Could you tell us more about your new online frontier materials, big data and wearables course?
Yes, the course by Prof. Kostya Novoselov and I was developed specifically to help anyone coming from a non-scientific background who had an interest or wanted to learn more about novel materials. This could include university students, startups, product developers etc. wanting a chance to better understand the material properties and applications of wearable technologies. The course is broken down into units and is designed to be either taken fully on its own, at the pace of the individual or adapted by course leaders/lectures into an existing design curriculum at any design university.
Could you tell us about the masterclass you led at PUZZLE X?
Yes, this was a really fun masterclass hosted by Prof. Kostya Novoselov and myself. The masterclass examined the printing processes of different 2D materials like graphene and MXenes and how they would be applied to traditional textiles, such as cotton. The masterclass was divided into two sections, 1) design applications and 2) ink/printing processes with a bit of time in the end for questions.
What do you see as the biggest challenge for fashion designers to use frontier materials in their new products?
Two main challenges:
1) Fashion designers will need a better understanding of their material properties so that they can then push boundaries and really innovate and collaborate with the right people. This is exactly what the course will help them achieve.
2) Scale. Currently, these materials are hard to get out of the lab, on top of this, traditional manufacturers will not necessarily know how to work with enhanced textiles. These issues of course can be resolved but it will be challenging to do so.
How do you think PUZZLE X can be leveraged to encourage designers to use frontier materials?

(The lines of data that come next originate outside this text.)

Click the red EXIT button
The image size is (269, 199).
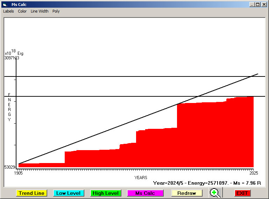(x=242, y=193)
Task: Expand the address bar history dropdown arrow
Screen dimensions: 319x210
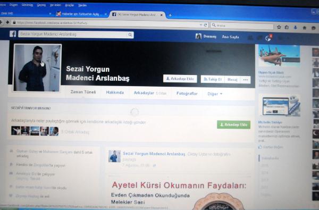Action: 201,25
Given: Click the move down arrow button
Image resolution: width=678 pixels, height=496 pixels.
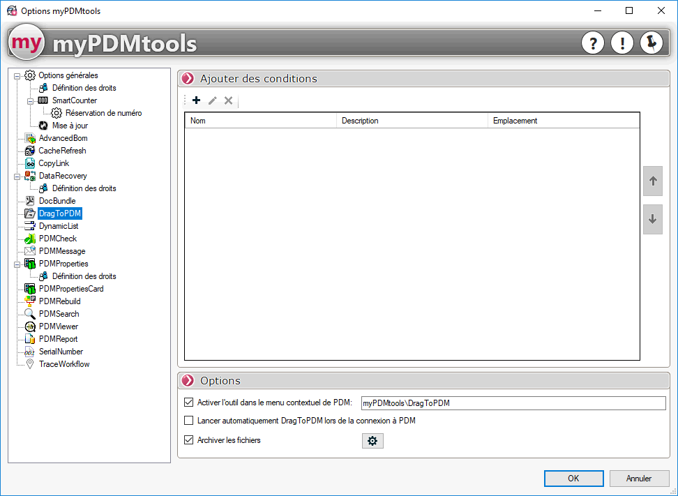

I think workshops help a lot and can almost act as an introduction to frontier materials. Workshops are a good way for designers to learn more and ask questions that can better help them within their own practice. I think a big gap in this area is the complete lack of a platform where designers can collaborate with scientists easier and vice versa. PUZZLE X can be used as a tool to better match collaborators coming from different fields altogether.